A DNA-Based T Cell Receptor Reveals a Role for Receptor Clustering in Ligand Discrimination

Highlights

• A synthetic T cell signaling system was created using receptor ligands made of DNA

• T cell signaling can discriminate between DNA ligands differing by a single base pair

• Higher-affinity ligands promote the clustering and phosphorylation of receptors

• Receptor clustering provides a kinetic proofreading mechanism for ligand discrimination

Summary

A T cell mounts an immune response by measuring the binding strength of its T cell receptor (TCR) for peptide-loaded MHCs (pMHC) on an antigen-presenting cell.
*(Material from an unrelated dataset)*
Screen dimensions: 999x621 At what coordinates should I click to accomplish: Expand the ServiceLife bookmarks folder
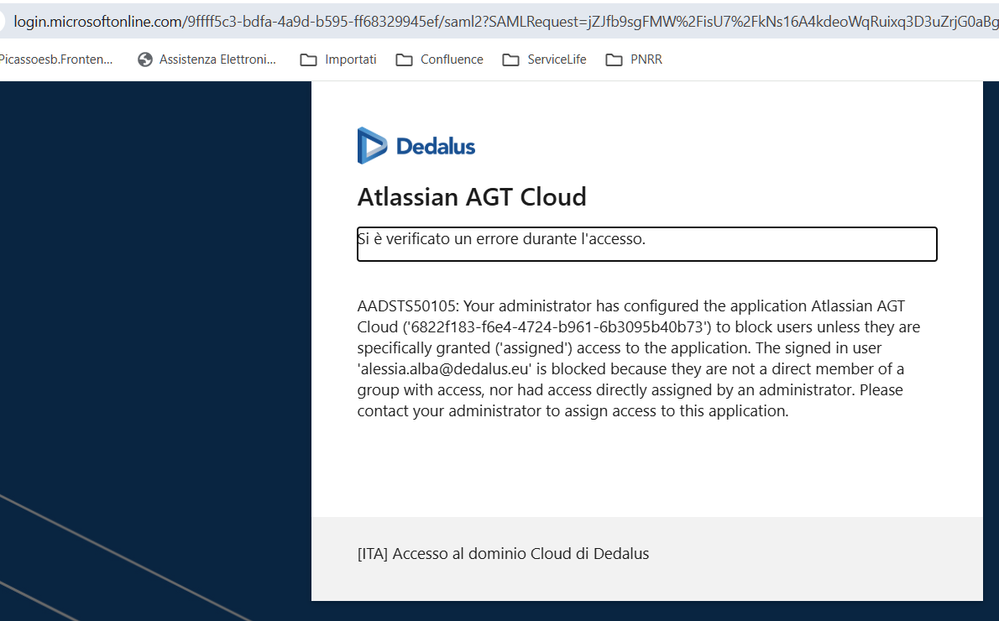coord(544,59)
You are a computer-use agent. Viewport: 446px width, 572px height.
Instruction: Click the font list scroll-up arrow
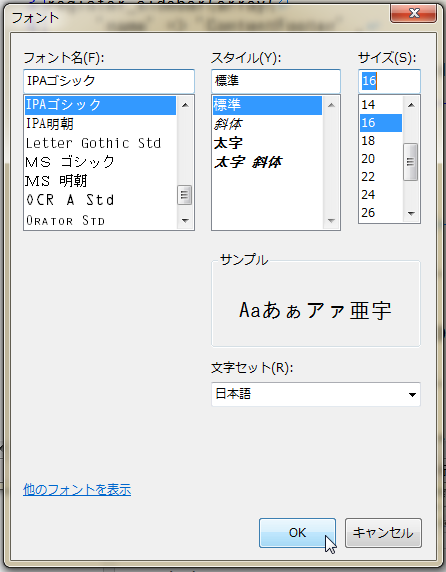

How T cells convert the lifetime of the extracellular TCR-pMHC interaction into an intracellular signal remains unknown. Here, we developed a synthetic signaling system in which the extracellular domains of the TCR and pMHC were replaced with short hybridizing strands of DNA. Remarkably, T cells can discriminate between DNA ligands differing by a single base pair. Single-molecule imaging reveals that signaling is initiated when single ligand-bound receptors are converted into clusters, a time-dependent process requiring ligands with longer bound times. A computation model reveals that receptor clustering serves a kinetic proofreading function, enabling ligands with longer bound times to have disproportionally greater signaling outputs. These results suggest that spatial reorganization of receptors plays an important role in ligand discrimination in T cell signaling.